◆ Given records ◆

□ □ □ □ □

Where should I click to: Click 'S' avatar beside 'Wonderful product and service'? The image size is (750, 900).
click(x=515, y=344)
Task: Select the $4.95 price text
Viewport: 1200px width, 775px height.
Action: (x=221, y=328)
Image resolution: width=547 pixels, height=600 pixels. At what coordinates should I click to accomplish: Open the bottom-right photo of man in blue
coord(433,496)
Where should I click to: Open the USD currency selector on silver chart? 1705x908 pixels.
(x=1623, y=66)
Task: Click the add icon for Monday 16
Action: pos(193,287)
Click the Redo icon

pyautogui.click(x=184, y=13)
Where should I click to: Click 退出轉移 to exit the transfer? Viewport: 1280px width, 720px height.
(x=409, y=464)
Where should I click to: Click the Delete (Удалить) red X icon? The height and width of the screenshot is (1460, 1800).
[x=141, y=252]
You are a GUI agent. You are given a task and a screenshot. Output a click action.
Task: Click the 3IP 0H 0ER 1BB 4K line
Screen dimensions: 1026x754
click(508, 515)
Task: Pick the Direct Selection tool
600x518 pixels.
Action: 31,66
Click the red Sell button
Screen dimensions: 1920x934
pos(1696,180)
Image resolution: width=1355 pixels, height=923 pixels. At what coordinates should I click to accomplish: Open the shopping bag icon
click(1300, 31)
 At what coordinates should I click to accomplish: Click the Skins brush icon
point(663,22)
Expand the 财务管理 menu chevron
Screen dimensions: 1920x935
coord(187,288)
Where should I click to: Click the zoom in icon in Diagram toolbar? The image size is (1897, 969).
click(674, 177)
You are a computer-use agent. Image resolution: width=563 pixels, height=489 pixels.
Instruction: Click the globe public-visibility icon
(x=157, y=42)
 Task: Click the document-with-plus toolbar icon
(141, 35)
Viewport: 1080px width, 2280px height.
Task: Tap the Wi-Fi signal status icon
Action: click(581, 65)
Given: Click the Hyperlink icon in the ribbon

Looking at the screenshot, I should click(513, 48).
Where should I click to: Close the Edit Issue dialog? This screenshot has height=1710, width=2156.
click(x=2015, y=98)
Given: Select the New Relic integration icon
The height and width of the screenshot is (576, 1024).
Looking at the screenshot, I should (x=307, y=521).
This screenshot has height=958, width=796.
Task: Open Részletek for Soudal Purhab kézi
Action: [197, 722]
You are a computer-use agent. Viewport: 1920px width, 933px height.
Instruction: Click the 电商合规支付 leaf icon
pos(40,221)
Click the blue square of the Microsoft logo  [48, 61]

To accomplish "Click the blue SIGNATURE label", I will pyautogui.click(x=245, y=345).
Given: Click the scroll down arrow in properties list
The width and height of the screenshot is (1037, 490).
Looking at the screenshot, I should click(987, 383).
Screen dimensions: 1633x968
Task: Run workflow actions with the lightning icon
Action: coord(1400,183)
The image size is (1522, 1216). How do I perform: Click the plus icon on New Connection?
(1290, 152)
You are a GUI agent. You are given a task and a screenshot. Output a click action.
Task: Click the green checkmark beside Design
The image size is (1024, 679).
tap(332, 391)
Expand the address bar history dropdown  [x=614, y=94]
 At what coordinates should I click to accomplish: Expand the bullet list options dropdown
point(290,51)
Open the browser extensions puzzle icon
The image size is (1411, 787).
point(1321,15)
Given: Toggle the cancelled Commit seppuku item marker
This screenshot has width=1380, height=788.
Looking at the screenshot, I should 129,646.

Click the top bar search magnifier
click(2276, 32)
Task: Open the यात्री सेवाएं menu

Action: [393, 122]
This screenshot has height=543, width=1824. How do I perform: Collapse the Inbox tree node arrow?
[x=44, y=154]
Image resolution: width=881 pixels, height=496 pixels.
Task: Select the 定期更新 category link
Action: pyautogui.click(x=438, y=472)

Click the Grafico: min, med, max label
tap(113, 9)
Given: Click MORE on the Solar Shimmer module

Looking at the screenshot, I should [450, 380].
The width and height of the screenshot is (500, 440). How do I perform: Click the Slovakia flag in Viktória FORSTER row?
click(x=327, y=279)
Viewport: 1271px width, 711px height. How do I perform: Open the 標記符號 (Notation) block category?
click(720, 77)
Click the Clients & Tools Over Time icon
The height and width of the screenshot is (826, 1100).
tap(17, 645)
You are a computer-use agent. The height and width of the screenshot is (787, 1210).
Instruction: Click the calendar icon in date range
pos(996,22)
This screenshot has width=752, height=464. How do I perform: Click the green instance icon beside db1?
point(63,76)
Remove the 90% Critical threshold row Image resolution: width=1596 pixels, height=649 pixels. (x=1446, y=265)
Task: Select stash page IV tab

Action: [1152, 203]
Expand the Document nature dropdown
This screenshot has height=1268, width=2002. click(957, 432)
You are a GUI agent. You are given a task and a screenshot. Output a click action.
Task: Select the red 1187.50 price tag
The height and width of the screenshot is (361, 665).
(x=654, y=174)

□ □ □ □ □

◆ Exercise task ◆
Copy the material starting at the line that contains "This screenshot has height=543, width=1824." and ending at the line that contains "pos(996,22)", with "Slovakia" changed to "Czechia" and everything else unchanged.

◆ Response to the task ◆
This screenshot has height=543, width=1824. How do I perform: Collapse the Inbox tree node arrow?
[x=44, y=154]
Image resolution: width=881 pixels, height=496 pixels.
Task: Select the 定期更新 category link
Action: pyautogui.click(x=438, y=472)

Click the Grafico: min, med, max label
tap(113, 9)
Given: Click MORE on the Solar Shimmer module

Looking at the screenshot, I should [450, 380].
The width and height of the screenshot is (500, 440). How do I perform: Click the Czechia flag in Viktória FORSTER row?
click(x=327, y=279)
Viewport: 1271px width, 711px height. How do I perform: Open the 標記符號 (Notation) block category?
click(720, 77)
Click the Clients & Tools Over Time icon
The height and width of the screenshot is (826, 1100).
tap(17, 645)
You are a computer-use agent. The height and width of the screenshot is (787, 1210).
Instruction: Click the calendar icon in date range
pos(996,22)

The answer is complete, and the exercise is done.